Abdominal CT showed pancolitis with edematous wall thickening and pericolic infiltration (Fig. 4). A colonoscopy was performed on the second day of hospitalization and showed severe redness and hemorrhage in the cecum and the ascending colon (Fig. 2). Pathological analysis of colonoscopic biopsies showed no signs of chronic inflammatory disease, but it showed focal active colitis with hemorrhage and ischemia in the cecum and ascending colon (Fig. 5). Cultures of colonic tissue and intestinal fluid were negative. Stool PCR tests for bacteria and virus were also negative. However, K. oxytoca was detected in stool culture at admission. It has susceptible to almost all antibiotics that are currently available, except ampicillin and cefazolin.

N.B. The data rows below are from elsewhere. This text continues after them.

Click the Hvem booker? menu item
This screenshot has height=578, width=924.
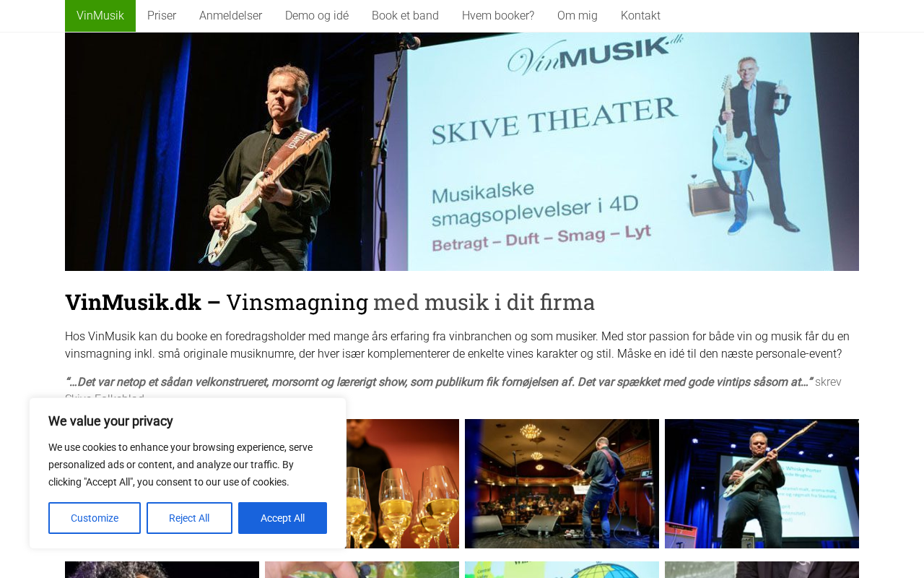coord(498,16)
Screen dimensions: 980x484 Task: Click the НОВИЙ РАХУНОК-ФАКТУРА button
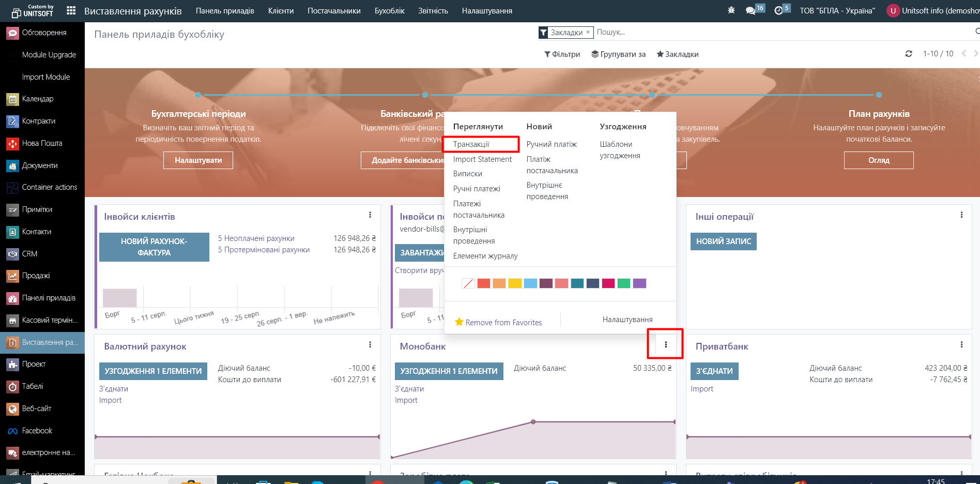click(x=154, y=247)
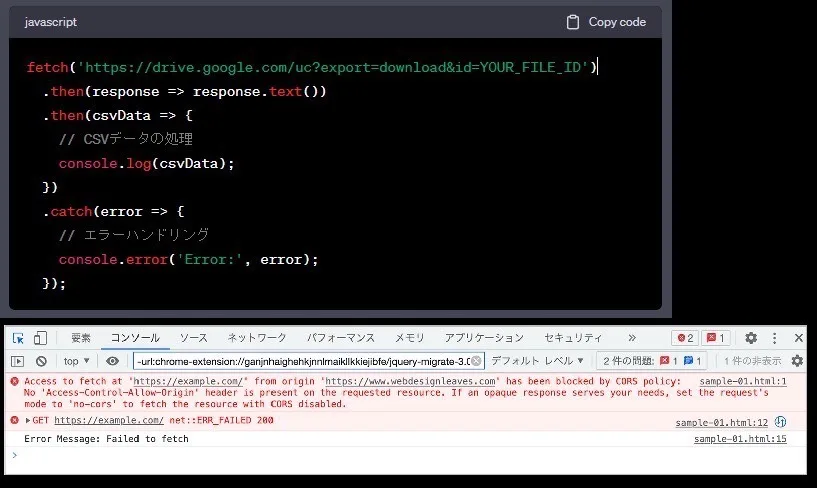The height and width of the screenshot is (488, 817).
Task: Switch to the 要素 tab
Action: click(81, 338)
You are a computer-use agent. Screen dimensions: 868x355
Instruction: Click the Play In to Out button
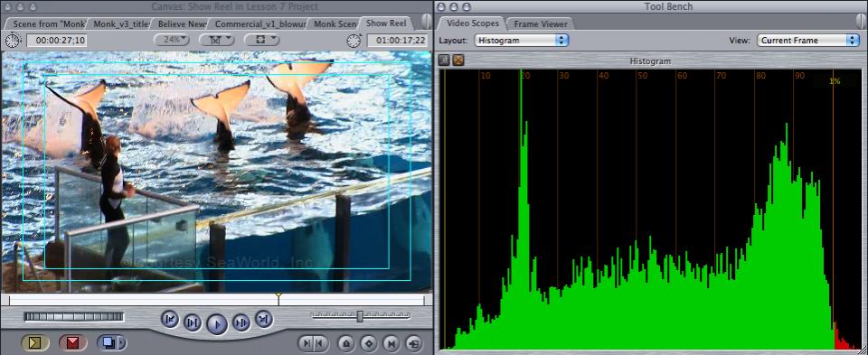[192, 322]
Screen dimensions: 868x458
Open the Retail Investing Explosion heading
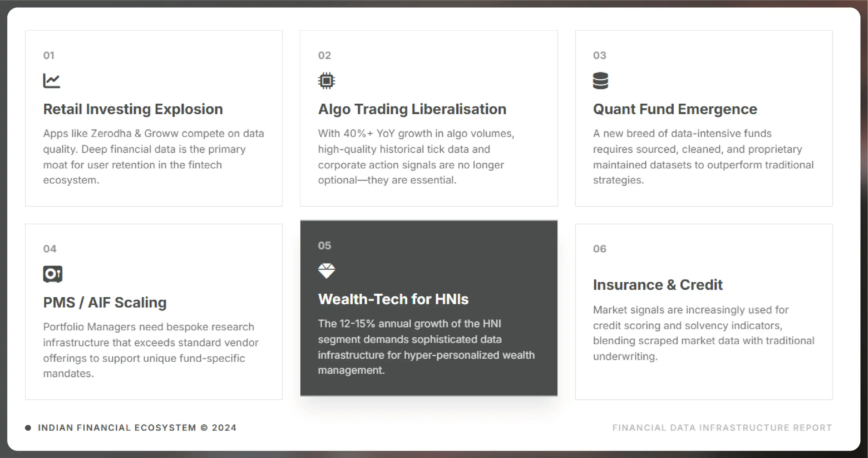[133, 109]
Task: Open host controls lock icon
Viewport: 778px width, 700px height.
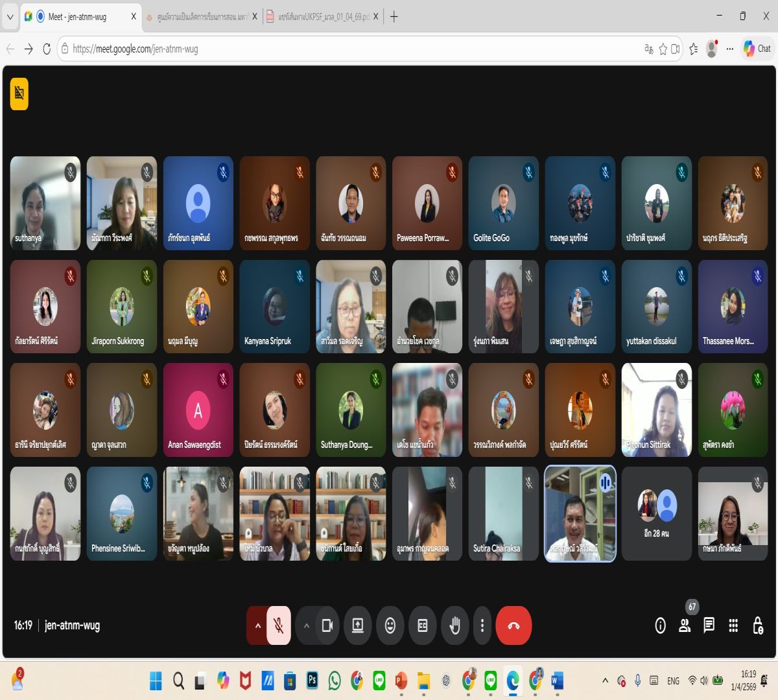Action: [757, 625]
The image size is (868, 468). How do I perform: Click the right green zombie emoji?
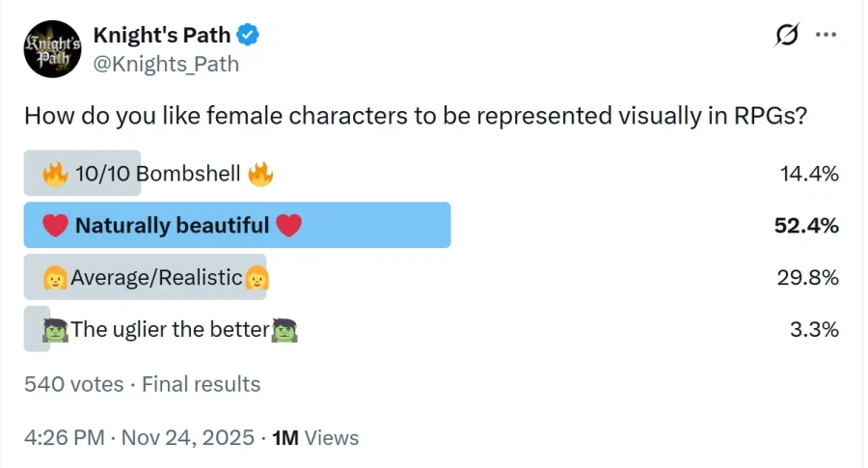[x=284, y=329]
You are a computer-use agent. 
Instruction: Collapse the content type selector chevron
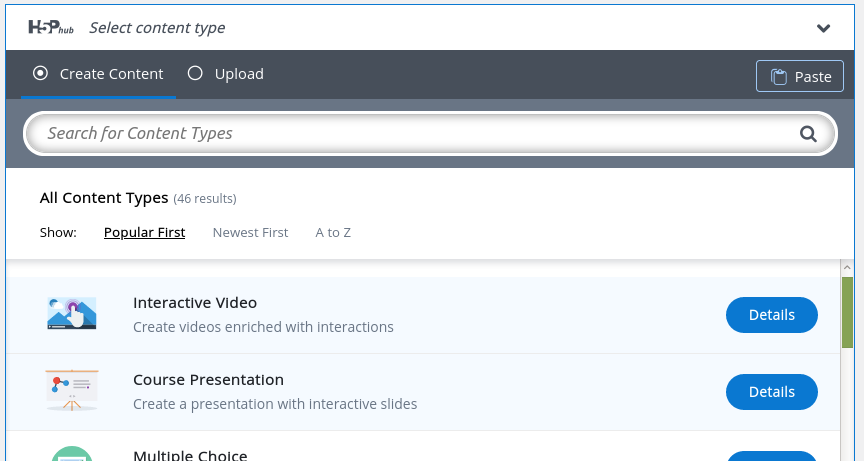823,28
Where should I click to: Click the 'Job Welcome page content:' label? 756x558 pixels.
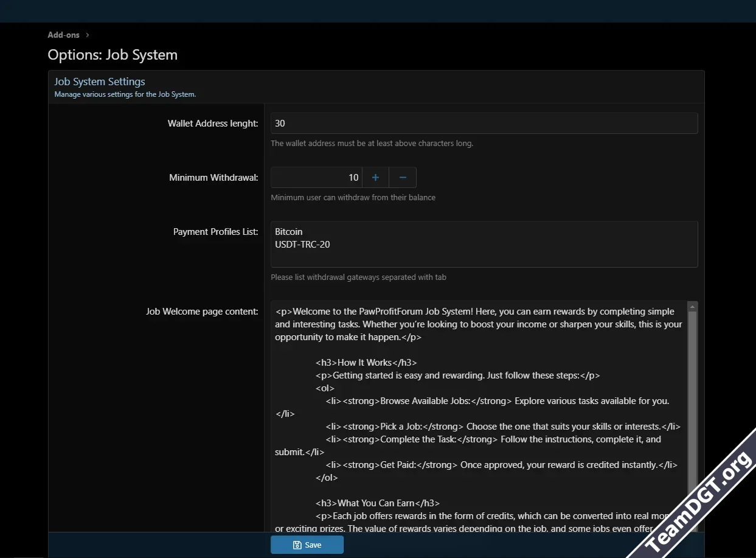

Fig. 4. Abdominal computed tomography showed pancolitis with edematous wall thickening and pericolic infiltration. A: ascending colon, D: desending colon, T: transverse colon.

Fig. 4

Fig. 5. H&E stained biopsy specimens from the ascending colon of the patient 2 showing: (A) hyalinized lamina propria with hemorrhage and neutrophilic infiltration (H&E, ×200). (B) Neutrophilic cryptitis with crypt abscess and eosinophilic infiltration (H&E, ×400).

Fig. 5

After admission, we stopped the administration of amoxicillin. Bloody diarrhea and abdominal pain improved rapidly by the second day. K. oxytoca was not detected in the follow-up stool culture on the third day of hospitalization. He was discharged after 4 days of conservative treatment, and there were no further symptoms after discharge. Follow-up abdominal ultrasonography (USG) performed 3 months after discharge showed a normalized bowel wall thickening.

DISCUSSION

Acute diarrhea is a common adverse effect observed during or shortly after antibiotic therapy [9]. There are studies on AAHC without C. difficile, a special form of antibiotic-associated colitis (AAC). K. oxytoca was found to be a causative factor in these studies [1,5]. Clinical features of AAHC are different from those of AAC. Hemorrhagic diarrhea caused by K. oxytoca was mainly observed in young and out-patients after brief treatment with antibiotics such as amoxicillin-clavulanate, amoxicillin, penicillins, and ampicillin. But, diarrhea associated with C. difficile occurred mainly in older, hospitalized patients.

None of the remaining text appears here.